Tuesday, October 20, 2009

Kinds, Taxonomy, Clades and Macroevolution.

>>"otherwise you're just witnessing the allowable variations and ADAPTATIONS within a specific "kind" of organism."

Your definition of microevolution, suffices to explain all life on this planet. You have arbitrarily defined macroevolution as something that evolution does not suggest will ever happen.

Evolution includes to a large part clades. Which is to say the common ancestor of a given organism and all of it's descendants. At no point will the common ancestor of two species in a specific group ever be something other than in that group. Humans and mice are both mammals and so our common ancestor will be a mammal. And though the ancestral mammals have given rise to sheep, whales, platypus, kangaroos, humans, lemurs, aye-ayes, elephant shrews, shrews, elephants, dogs, hyenas, bears and all the other mammals alive today. They will never become non-mammals. That's not the way evolution works. It is always about modification of previous forms. Not the change of one form into another.

Animals will never be non-animals. And mosquitoes and I share a common ancestor that was an animal. You are simply abusing a rather silly platonic idea and misunderstanding clades. The truth is "An X will never evolve into a non X" is true for all clades. It's actually a prediction and explanation of evolution. Any grouping that includes a group of closely related species must by definition include them all and they will never stop being that group. Even if the group is as narrow as the great apes which is only five main species (chimpanzee, bonobo, orangutan, human, and gorilla) or as wide as all of the animals. At no point will a human stop being an animal or stop being an ape.
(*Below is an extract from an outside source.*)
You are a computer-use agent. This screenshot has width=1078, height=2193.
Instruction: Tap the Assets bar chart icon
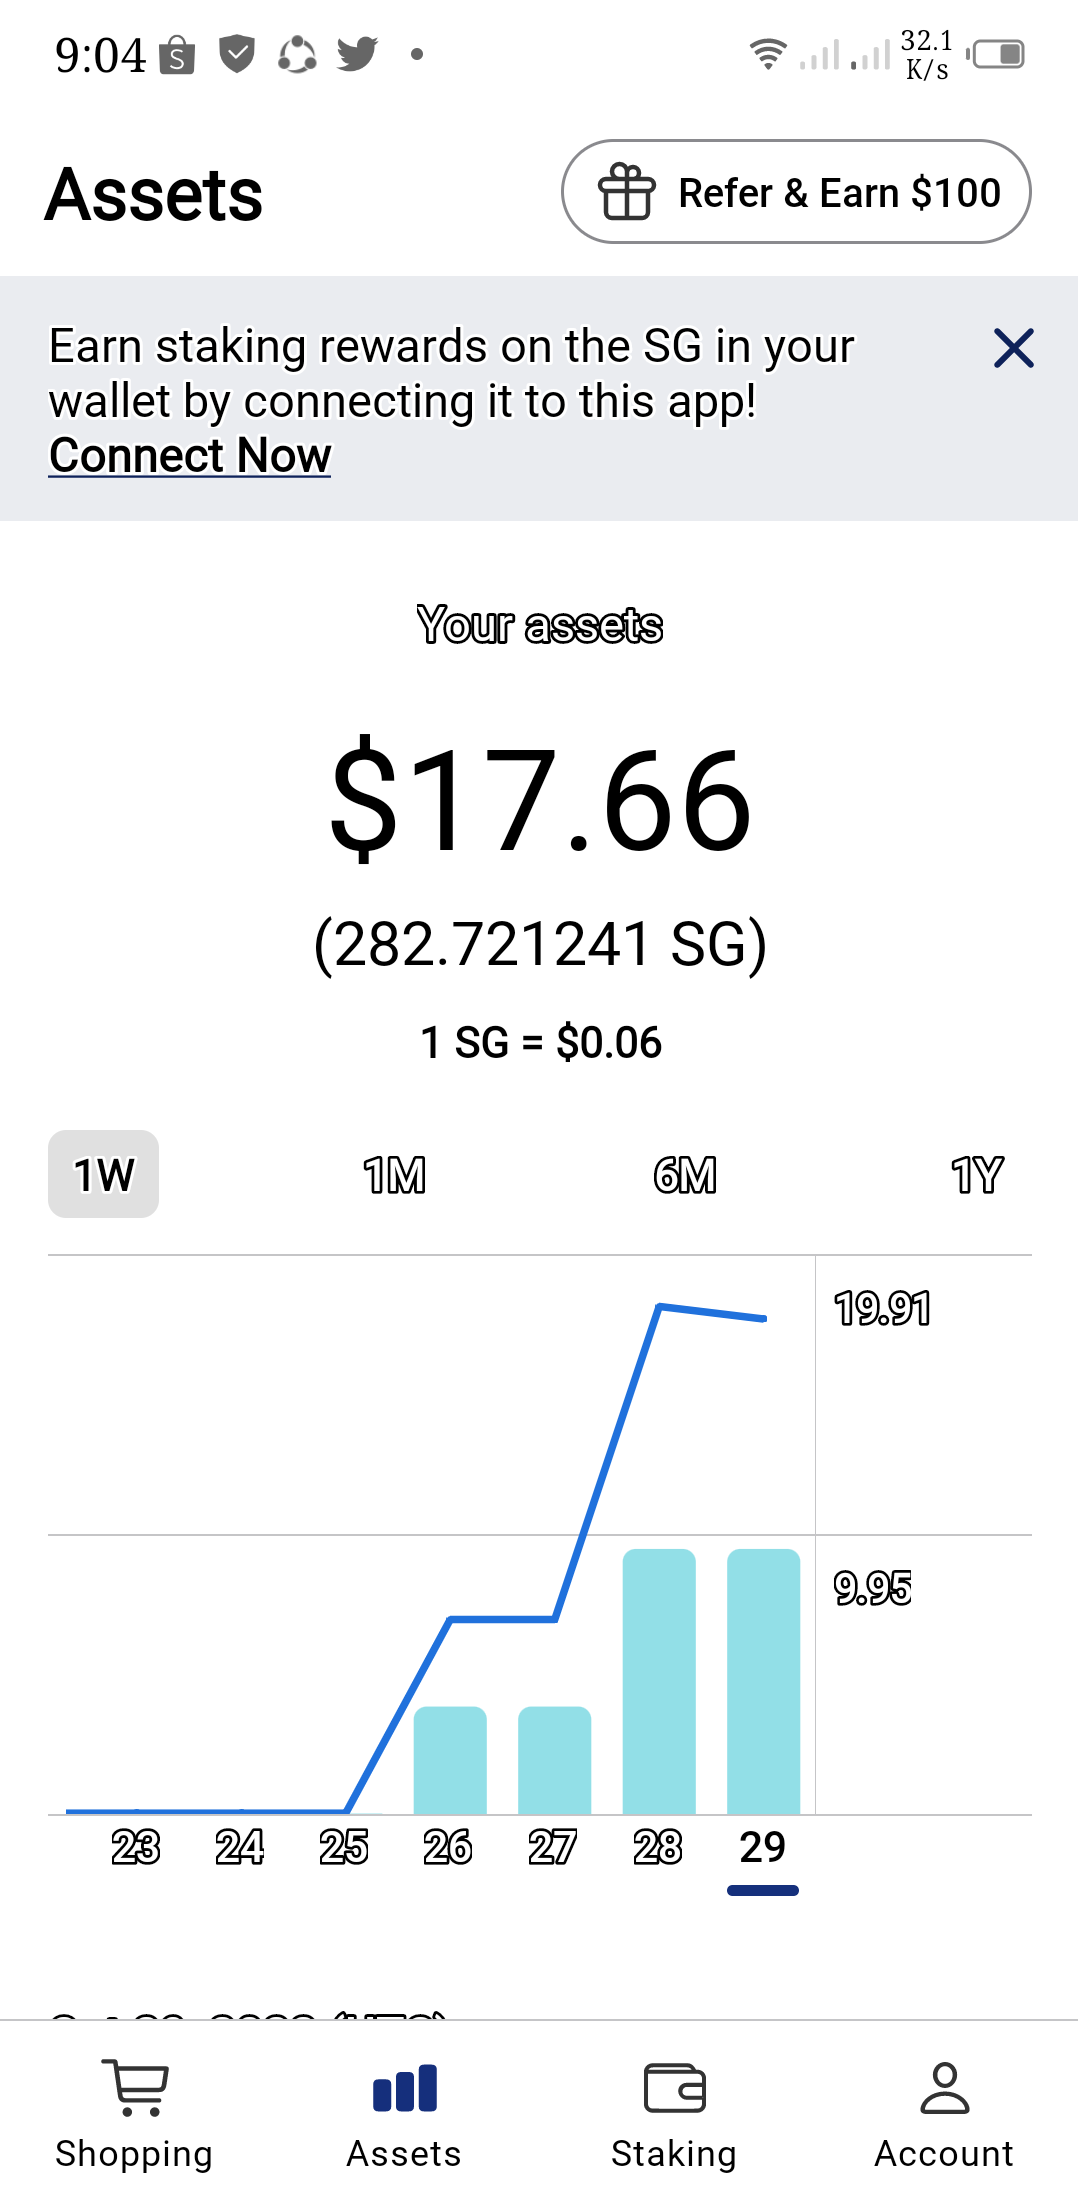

The thing is the allowable variations within a specific kind are nearly infinite. So bats may always be bats, but if after a large extinction event they were a group to survive and have many millions of years of allowable variations they might troll the skies like birds of prey, graze the fields like cattle, some primates, and iguanadons of yesterage. Or fill the seas like penguins, whales, fish, or plesiosaurs. Even as these hypothetical bats burrow into other animals and live as parasites burrowed just under the skin they will still be bats. They would be bats if they returned to the seas, they would be bats if they burrowed in the ground, they would be bats no matter what kind of diversity they achieved. Oddly enough there are a lot of birds with this kind of diversity, some burrow, some in the oceans, some graze, some hunt at night with ears on their cheeks, some take to the skies with unrivaled vision and speed, and some scavenge for carrion or sing intricate songs. But, all birds are birds and they will never be anything different, just as all birds are the only surviving dinosaurs and will never be anything different, nor will they stop being tetrapods or animals.